Getting started on building your system

Planning your productivity system needs exploration and experimentation. Perfecting your system will take time. Here are some tips:

  1. Explore and experiment, but start!: Exploring a lot of tools & methods and finding what works for you will take time. Get started!
  2. Prefer tools that integrate with each other: Use tools that integrate with each other so your workflow can be automated as much as possible.
  3. Setup an “Inbox” in every tool and organize on a regular cadence
  4. Review the system regularly: Don’t let your system get cluttered. Archive what you don’t need. Adjust the system to your needs and preferences.
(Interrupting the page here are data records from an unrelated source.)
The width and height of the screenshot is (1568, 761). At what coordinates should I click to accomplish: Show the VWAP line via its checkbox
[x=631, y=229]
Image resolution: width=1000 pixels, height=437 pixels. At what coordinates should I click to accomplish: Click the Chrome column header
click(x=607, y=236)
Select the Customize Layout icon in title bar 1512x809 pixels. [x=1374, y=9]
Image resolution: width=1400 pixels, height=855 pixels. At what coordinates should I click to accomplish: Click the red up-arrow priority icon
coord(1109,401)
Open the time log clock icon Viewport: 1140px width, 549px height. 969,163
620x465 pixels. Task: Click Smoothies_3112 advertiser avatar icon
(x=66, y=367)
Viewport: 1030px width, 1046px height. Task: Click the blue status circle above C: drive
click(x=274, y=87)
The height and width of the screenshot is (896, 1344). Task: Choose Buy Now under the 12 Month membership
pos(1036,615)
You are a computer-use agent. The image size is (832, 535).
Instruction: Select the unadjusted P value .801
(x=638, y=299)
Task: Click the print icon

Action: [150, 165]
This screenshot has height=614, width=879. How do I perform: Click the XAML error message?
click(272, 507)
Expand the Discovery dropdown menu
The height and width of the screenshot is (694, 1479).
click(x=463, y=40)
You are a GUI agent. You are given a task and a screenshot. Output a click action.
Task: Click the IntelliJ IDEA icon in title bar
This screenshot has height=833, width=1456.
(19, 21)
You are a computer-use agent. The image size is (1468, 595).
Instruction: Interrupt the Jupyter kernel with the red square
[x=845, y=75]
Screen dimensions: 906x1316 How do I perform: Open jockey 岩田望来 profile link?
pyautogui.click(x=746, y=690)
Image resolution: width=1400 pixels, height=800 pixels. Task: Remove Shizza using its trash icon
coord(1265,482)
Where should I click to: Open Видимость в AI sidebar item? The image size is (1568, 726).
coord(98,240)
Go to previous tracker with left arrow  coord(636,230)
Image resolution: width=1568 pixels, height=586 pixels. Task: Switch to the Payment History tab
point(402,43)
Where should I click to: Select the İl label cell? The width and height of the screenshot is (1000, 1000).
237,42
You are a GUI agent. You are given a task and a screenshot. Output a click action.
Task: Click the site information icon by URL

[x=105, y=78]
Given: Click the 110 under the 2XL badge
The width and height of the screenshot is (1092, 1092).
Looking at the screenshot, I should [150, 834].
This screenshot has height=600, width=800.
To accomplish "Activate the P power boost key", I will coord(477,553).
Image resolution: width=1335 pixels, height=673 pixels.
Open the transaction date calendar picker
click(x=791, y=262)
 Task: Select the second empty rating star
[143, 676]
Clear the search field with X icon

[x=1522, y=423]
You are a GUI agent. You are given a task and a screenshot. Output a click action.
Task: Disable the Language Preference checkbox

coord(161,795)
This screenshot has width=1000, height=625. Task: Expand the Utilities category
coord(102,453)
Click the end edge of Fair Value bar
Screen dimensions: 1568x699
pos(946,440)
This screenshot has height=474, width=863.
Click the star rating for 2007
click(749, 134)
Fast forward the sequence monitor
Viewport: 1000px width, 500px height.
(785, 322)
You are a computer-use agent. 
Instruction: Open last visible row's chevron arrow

  5. Trust your system: You will notice that the system will work for you over time. Your energy should solely be focused on keeping the system running.
  6. **Do not over-index: The goal is *not* to do everything but to do important things. It is crucial to prioritize self-care, establish clear boundaries, and periodically reassess goals to ensure they align with overall health and happiness.